Screenshot grounding data:
---
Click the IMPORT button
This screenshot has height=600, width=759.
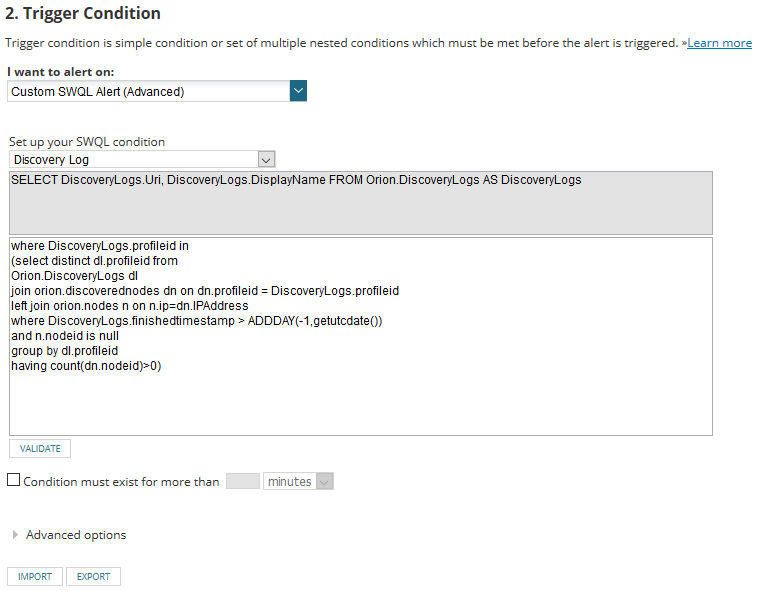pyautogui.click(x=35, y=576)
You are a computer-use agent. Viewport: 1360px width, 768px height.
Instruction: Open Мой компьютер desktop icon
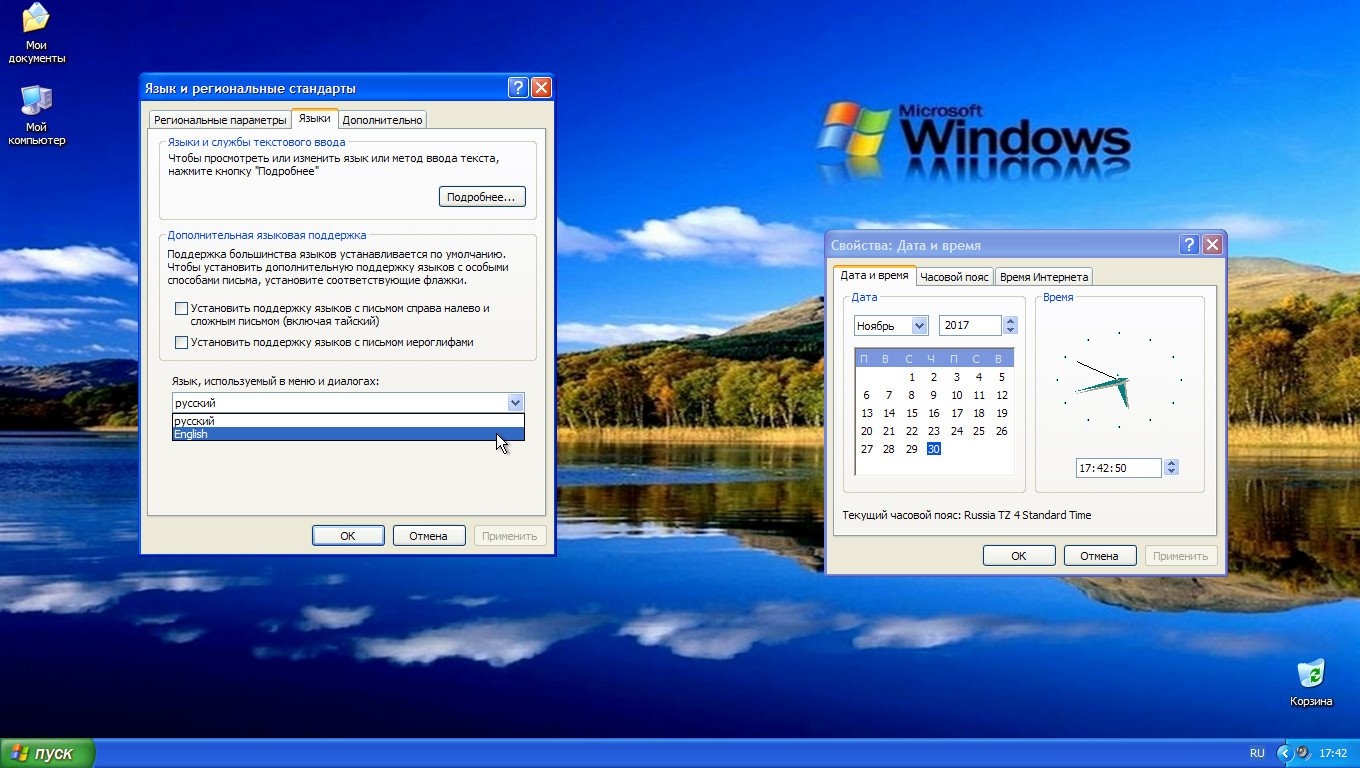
---
BRIEF
Restate the records above verbatim. Pictures stay out.

ANSWER TO THE PROBLEM
Click the IMPORT button
This screenshot has height=600, width=759.
pyautogui.click(x=35, y=576)
You are a computer-use agent. Viewport: 1360px width, 768px height.
Instruction: Open Мой компьютер desktop icon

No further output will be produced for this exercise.